This Is What Happens When A Crazy Person Mourns A Celebrity.

 Bob Hoskins died.

 I'm a little sad about it - not completely devastated, but sad in that he seemed like a nice, normal bloke and I liked a lot of his film work. Also, as one of the few major stars who supported the short, stocky end of the spectrum, there's a certain kinship.

 Stan Lee, the comics guru who invented basically every major superhero you can name (all of the Avengers in the movie, Spider-Man, all the original X-Men, etc etc) was asked about superhero casting in the early 90s. This was when nobody ever dreamed that making a superhero movie would be a money-spinner. He said that Bob Hoskins would be good for Wolverine.

 That's ridiculous for a number of reasons, but Wolverine in the comics is short and square, and Hugh Jackman is tall and lean, and short Wolverine fans are always annoyed about it. I can see where Stan Lee was coming from, even if he was (and still is) crazy.
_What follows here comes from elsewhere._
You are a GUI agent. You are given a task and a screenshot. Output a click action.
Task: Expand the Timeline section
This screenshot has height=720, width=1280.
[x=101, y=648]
 I'm totally going off on a tangent, but in an ideal world, Wolverine would have been played by Jack Nicholson circa 1990:





 Fantasy nerd casting aside, it made me think that what made Hoskins so good was that he was only ever going to play Bob Hoskins, but he did it well. Compare his character in "Mona Lisa" - a down-on-his-luck ex criminal who can't possibly win in life, or in love - against his character in "Who Framed Roger Rabbit?" -  a burned out, borderline alcoholic detective who is baffled and exhausted by the world.

 Both characters are similar - they're beleaguered but ultimately decent losers who have to rise to the occasion and try just once to do something right - but appearing in polar opposite films; one a dark story of prostitution and unrequited love, the other a Raymond Chandler pastiche featuring appearances from Mickey Mouse and Bugs Bunny. 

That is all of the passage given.